One person who is skeptical is the economist Marcel Fratzscher. The President of the German Institute for Economic Research (DIW) in Berlin has put forward the thesis that the central bank’s instruments are not sufficient or not effective enough to get inflation under control in the foreseeable future. He cites two main arguments: First, the main cause of the high inflation is an increase in the price of imported goods that are beyond the ECB’s control, above all energy. And secondly, steps taken by the ECB only had a time lag, interest rate hikes only became fully effective after a year and a half. The ECB should rather admit that it can’t do this at the moment than raise expectations too high.

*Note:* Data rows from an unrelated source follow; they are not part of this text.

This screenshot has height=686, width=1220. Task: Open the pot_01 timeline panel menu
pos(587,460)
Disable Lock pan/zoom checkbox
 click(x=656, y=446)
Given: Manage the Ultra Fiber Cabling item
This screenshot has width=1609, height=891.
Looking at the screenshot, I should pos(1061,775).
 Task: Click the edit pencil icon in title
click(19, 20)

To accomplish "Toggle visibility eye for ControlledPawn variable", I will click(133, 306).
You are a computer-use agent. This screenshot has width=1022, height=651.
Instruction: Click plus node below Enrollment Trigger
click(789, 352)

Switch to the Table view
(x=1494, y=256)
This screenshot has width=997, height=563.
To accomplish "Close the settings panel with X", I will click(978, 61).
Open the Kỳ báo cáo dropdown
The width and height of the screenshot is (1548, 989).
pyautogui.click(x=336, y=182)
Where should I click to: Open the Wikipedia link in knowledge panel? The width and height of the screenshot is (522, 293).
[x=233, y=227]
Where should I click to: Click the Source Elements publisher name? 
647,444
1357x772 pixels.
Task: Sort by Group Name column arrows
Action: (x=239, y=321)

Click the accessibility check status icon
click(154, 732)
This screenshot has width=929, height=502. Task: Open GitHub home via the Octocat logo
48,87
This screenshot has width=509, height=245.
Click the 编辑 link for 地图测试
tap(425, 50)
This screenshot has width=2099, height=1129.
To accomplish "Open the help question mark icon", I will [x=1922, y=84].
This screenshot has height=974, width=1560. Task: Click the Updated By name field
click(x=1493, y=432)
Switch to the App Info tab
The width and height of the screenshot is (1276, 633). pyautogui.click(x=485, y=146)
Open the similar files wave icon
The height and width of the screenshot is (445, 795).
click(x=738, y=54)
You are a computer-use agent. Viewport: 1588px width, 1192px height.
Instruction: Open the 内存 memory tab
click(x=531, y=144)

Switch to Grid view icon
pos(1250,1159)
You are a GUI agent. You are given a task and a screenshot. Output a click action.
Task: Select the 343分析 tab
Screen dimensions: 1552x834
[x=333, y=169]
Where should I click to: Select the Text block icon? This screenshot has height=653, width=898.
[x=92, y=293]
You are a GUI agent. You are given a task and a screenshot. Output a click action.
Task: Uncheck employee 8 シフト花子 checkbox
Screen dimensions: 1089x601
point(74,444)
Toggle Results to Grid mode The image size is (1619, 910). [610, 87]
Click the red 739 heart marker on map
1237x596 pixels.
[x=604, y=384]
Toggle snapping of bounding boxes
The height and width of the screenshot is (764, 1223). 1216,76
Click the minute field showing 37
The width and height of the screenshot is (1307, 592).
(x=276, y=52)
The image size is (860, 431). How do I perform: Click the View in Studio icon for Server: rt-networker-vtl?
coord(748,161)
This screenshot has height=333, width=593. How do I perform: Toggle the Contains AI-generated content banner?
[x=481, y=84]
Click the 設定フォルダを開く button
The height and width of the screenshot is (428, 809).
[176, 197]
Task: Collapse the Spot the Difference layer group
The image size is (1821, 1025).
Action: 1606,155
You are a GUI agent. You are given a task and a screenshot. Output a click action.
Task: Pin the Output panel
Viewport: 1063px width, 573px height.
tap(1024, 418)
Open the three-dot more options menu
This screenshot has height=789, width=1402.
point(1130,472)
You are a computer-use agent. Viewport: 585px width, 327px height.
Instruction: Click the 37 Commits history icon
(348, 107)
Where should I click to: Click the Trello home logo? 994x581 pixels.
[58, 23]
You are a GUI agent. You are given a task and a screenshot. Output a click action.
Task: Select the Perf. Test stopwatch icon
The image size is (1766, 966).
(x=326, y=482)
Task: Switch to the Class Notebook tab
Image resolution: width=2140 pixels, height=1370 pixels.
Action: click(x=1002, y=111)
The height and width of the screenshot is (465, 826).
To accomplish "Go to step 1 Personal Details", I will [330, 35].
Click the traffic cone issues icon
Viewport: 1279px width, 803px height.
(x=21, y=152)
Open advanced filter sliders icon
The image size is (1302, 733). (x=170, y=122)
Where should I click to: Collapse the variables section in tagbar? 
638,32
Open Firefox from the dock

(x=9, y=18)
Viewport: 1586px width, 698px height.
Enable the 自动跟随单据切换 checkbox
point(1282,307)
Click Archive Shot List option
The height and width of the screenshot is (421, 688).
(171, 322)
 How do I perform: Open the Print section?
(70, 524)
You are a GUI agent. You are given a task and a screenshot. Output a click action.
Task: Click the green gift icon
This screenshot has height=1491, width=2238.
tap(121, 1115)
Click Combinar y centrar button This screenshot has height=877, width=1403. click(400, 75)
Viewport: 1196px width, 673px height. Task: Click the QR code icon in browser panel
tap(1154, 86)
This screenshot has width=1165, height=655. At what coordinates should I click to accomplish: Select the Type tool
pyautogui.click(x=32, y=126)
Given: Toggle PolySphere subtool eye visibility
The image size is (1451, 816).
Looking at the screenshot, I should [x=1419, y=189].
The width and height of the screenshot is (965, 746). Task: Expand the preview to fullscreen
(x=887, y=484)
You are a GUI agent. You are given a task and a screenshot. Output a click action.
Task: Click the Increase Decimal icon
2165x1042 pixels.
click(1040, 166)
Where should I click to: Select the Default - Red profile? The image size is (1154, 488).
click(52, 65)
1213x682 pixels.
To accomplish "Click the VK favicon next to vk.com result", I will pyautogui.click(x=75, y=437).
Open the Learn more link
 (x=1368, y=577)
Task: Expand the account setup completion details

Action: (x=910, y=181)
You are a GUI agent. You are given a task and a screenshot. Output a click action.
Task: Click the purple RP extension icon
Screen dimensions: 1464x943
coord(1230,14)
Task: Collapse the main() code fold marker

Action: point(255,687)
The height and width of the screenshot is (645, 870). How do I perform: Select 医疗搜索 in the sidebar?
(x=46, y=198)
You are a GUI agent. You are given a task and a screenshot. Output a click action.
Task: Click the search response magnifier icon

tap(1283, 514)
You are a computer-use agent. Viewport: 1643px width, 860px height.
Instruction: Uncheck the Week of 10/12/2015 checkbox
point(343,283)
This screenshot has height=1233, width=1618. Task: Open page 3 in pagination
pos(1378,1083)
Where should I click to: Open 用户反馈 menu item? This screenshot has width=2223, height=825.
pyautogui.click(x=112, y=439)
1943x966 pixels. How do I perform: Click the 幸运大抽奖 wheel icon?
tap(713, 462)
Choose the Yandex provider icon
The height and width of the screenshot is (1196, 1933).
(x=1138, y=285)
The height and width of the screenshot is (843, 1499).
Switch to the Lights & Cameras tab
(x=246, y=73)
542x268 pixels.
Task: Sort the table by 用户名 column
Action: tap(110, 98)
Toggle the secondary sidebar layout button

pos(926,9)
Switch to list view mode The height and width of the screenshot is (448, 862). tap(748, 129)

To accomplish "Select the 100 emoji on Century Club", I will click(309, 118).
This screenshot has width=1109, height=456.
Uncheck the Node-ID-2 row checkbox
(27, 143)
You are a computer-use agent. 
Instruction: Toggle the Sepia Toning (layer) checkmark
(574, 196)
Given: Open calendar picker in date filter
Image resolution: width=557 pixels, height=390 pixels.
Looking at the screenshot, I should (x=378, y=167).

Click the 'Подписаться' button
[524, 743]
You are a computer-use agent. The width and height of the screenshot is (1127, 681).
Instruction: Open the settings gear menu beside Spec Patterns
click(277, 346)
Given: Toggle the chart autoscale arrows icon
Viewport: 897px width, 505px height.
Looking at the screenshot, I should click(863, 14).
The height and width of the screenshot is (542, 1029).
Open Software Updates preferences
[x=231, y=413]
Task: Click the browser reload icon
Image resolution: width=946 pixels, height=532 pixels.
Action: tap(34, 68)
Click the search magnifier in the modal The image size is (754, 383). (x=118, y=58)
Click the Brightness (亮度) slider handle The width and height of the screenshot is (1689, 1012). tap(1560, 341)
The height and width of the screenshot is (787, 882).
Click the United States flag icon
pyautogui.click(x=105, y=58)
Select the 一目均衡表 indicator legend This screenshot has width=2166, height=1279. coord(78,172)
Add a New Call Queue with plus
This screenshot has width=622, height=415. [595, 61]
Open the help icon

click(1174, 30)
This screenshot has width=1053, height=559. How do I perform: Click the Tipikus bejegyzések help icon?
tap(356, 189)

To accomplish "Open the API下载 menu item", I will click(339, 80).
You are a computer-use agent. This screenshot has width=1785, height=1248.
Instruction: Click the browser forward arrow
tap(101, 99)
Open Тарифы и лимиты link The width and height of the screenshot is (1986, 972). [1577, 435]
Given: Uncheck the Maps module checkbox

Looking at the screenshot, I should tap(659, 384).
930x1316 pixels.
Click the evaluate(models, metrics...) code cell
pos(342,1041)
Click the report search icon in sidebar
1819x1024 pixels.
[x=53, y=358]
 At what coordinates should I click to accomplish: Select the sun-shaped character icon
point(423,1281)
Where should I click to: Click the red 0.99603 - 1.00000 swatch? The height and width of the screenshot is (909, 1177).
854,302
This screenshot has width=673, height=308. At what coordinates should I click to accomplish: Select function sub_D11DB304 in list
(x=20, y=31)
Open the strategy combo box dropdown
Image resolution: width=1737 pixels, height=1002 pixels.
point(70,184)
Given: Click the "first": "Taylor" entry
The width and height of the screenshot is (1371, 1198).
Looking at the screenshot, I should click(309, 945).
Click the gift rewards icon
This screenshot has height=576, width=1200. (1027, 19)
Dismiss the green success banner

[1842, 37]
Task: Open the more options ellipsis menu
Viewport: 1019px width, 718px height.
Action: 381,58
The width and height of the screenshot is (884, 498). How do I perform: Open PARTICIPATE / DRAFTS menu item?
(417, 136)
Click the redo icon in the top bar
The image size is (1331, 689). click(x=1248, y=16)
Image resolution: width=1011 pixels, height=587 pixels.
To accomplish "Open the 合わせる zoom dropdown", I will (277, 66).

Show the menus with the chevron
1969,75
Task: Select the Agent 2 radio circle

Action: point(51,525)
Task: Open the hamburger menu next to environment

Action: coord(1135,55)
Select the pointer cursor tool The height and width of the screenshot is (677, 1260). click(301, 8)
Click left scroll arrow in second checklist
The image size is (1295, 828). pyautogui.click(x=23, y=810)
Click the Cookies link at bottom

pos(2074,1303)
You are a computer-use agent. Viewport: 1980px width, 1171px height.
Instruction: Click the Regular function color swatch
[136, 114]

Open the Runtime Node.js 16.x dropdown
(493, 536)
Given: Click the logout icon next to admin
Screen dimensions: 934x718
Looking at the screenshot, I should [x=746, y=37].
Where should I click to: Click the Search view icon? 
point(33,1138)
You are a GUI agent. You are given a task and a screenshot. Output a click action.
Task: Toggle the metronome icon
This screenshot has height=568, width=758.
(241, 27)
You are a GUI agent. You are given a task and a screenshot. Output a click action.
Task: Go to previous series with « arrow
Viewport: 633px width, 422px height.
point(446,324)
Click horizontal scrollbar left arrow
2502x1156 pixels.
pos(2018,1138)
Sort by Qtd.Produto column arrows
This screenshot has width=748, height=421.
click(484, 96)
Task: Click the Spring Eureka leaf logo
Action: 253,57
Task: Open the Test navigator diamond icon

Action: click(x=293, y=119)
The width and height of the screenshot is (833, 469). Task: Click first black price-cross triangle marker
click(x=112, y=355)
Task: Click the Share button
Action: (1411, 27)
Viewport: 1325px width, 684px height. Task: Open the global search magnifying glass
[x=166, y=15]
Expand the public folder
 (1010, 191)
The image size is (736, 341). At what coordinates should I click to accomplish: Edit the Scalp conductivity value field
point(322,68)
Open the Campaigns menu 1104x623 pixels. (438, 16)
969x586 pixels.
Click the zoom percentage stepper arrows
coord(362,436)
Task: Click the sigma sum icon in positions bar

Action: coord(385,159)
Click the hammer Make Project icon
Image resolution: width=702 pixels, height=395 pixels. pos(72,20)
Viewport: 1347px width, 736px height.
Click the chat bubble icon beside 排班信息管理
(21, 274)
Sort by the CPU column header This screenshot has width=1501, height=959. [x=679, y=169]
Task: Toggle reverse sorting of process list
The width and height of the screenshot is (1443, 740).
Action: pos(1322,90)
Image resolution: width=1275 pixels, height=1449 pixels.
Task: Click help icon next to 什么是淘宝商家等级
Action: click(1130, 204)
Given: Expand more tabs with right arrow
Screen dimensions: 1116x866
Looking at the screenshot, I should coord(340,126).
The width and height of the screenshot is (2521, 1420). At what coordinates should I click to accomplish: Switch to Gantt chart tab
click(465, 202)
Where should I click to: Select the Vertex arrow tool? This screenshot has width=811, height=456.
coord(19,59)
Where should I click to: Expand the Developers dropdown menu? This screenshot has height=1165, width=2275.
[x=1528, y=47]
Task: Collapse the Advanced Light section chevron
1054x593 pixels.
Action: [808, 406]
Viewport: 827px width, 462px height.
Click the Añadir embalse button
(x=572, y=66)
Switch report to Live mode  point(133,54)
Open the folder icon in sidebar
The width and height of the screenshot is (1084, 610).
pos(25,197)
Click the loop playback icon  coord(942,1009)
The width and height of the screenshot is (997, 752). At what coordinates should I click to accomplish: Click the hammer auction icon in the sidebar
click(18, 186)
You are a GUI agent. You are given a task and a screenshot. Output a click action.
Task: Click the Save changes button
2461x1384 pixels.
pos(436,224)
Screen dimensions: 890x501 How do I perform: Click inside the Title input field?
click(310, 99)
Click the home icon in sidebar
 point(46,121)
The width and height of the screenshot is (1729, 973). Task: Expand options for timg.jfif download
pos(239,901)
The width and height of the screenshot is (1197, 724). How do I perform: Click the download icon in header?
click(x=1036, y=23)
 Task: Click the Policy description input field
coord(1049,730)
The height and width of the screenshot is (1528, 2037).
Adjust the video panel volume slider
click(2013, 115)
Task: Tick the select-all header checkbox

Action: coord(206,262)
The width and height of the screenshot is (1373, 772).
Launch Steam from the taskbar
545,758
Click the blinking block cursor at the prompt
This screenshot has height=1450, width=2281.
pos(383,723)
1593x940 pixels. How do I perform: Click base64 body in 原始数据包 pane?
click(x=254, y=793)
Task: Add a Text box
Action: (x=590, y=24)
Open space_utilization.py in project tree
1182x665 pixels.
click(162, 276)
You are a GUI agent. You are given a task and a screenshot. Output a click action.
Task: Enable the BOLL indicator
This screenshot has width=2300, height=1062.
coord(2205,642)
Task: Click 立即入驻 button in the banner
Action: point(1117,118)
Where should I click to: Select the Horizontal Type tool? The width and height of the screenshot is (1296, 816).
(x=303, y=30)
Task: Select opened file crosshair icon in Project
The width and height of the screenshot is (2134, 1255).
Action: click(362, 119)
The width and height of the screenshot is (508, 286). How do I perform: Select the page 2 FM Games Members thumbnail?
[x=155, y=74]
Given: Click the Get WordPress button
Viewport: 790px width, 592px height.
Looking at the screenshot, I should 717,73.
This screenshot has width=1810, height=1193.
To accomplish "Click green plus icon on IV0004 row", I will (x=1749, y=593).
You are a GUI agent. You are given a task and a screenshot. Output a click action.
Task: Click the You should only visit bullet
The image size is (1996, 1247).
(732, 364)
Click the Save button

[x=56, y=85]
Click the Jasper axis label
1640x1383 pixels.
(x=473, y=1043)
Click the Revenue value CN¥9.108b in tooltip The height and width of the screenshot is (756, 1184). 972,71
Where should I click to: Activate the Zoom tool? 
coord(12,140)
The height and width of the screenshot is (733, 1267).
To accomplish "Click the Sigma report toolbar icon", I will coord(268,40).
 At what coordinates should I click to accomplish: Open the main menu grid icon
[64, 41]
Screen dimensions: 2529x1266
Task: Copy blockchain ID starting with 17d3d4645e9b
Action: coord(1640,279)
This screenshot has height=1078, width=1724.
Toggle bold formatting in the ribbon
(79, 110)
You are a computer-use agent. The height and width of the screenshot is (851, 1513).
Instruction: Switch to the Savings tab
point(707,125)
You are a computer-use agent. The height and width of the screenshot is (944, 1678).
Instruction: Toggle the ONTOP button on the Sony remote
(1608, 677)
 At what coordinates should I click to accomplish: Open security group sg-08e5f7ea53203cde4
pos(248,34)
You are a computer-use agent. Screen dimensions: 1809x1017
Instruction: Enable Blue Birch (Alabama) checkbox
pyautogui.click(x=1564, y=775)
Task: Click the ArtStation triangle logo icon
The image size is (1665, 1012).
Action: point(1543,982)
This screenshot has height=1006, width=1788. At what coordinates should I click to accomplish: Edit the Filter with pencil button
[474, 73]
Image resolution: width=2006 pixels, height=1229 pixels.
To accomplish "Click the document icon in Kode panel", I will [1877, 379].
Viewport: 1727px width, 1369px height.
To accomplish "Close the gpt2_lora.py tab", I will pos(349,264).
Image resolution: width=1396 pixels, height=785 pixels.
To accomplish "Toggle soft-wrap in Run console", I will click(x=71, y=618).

Like showering in an old hotel
Other economists even go a step further. Sebastian Dullien, scientific director of the institute for macroeconomics and economic research, which is close to the trade unions, writes on the short message service Twitter that the ECB cannot influence inflation for the next few months anyway. And if it now raises interest rates in a looming recession, there is even a risk that inflation will undershoot and end up below the ECB’s 2 percent target. The result would be remarkable: the central bank could then worry about inflation that is too low instead of too high. Some fund managers are also arguing at least something in this direction: According to market commentaries, inflation will fall of its own accord, if only because of the recession.
The central bank itself has recently expressed caution about the chances of success of its interest rate hikes to combat inflation – but by no means gave the impression that it expects no effect.
ECB President Christine Lagarde said in the press conference after the interest rate decision that nobody should expect inflation to fall back to 2 percent in the next three months. And ECB Executive Board member Isabel Schnabel, in a discussion with economists Paul Krugman and Larry Summers at the Fed’s annual research conference on Tuesday, raised the issue that what the ECB is doing now isn’t yet having an impact on winter inflation. Summers said: Yes, it’s like an old hotel – where you turn on the faucet when you shower, but unfortunately the temperature reacts with a delay.